Aynı zamanda Safa, Mana ve Qi’sinin bir kısmını geri kazanmayı başarmış olsa da, tüm gücünü kullandığı için hâlâ kendini güçsüz hissediyordu.
Bu yüzden Tilion’un büyük kalkan darbesine tepki veren en yavaş kişiyi seçmeye karar vermişti.
“Kel kafalı kas duvarı. Yerde öylece yatıyor… Grubun en zayıfı o olmalı. Önce ondan kurtulursak, diğerlerinin sayısını azaltabiliriz.
Kel kafalı adamın tepki hızını gören Safa doğru bir seçim yaptığını düşündü. Onun dışındakilerin hepsi ayağa kalkmıştı.
Safa tam ona ulaştığında, vücudunun üst kısmını yerden kaldırmıştı. Bunu görünce bacaklarındaki Qi ile öne doğru kaydı.
Tüm hareketi tek bir hareketti. Ardından Qi’sinin bacaklarından mızrağın ucuna doğru ilerlemesine izin verdi ve mızrağı ileri, adamın göğsüne doğru fırlattı.
“Başarılı!” Safa, mızrağının göğsüne isabet ettiğini, araya hiçbir elin girmediğini ve kimsenin onun vuruşunun önüne geçmediğini görebiliyordu.
Ancak mızrak adamın sadece dış derisine temas ediyordu ve daha fazla içeri girmemişti. Mızrağı hızla geri çekti ve bunu yaparken adamın üzerinde bir iz olmadığını fark etti.
‘Ben… hakikaten o kadar zayıf mıyım? Sandığım kadar iyileşemedim mi?” diye düşündü Safa. “Hayır, o vuruşta ne kadar Qi kullandığımı biliyorum. En azından biraz hasar vermeliydi, belki kalbine değil ama Qi’sini delip geçmeliydi.

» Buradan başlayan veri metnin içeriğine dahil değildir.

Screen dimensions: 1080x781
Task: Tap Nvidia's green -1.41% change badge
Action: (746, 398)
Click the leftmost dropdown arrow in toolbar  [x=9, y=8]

İşte o zaman vuruşuyla ilgili ikinci garip şeyi fark etti. Herhangi bir Qi türüne isabet etmiş gibi hissetmiyordu.
vuruşun kendisi, hiçbir şekilde direnç göstermedi. Qi’nin adam üzerinde hiçbir etkisi yokmuş gibi görünüyordu. Derisine çarptı ve hiçbir şey yapmadı.
Mürkel diğerleriyle savaşırken, Safa’nın kime karşı savaştığını fark ederek arkasına baktı.

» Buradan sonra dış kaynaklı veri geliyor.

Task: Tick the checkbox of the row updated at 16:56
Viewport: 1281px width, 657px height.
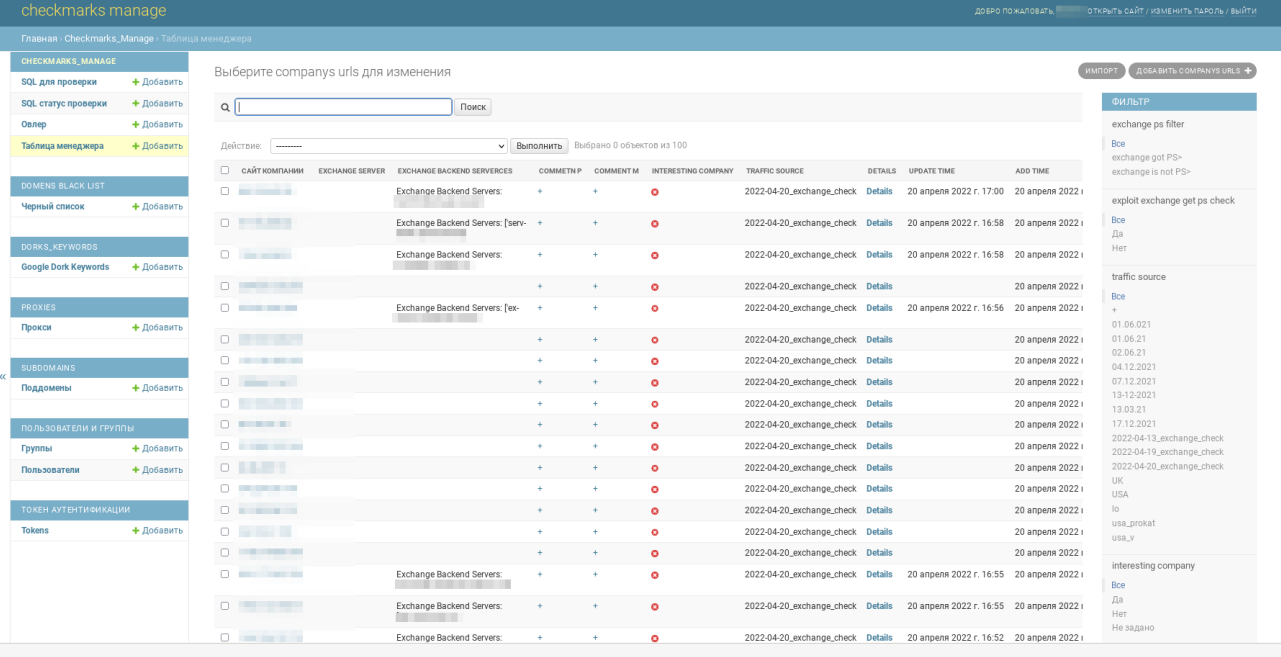Action: click(x=225, y=308)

“Raze, diğer isimsizleri önemsediğini biliyorum, onlara yakınsın, değil mi!” Murkel bağırarak üçünün saldırılarından kaçındı.
“Kız kardeşin o canavarla savaşırken sen gerçekten yerinde mi duracaksın? Qi’den etkilenmeyen canavarla mı?” Murkel sinsi bir gülümsemeyle sordu.
Tüm bu olayda, kel kafalı adam, olayda işler ters giderse kullanacağı ikinci kozuydu.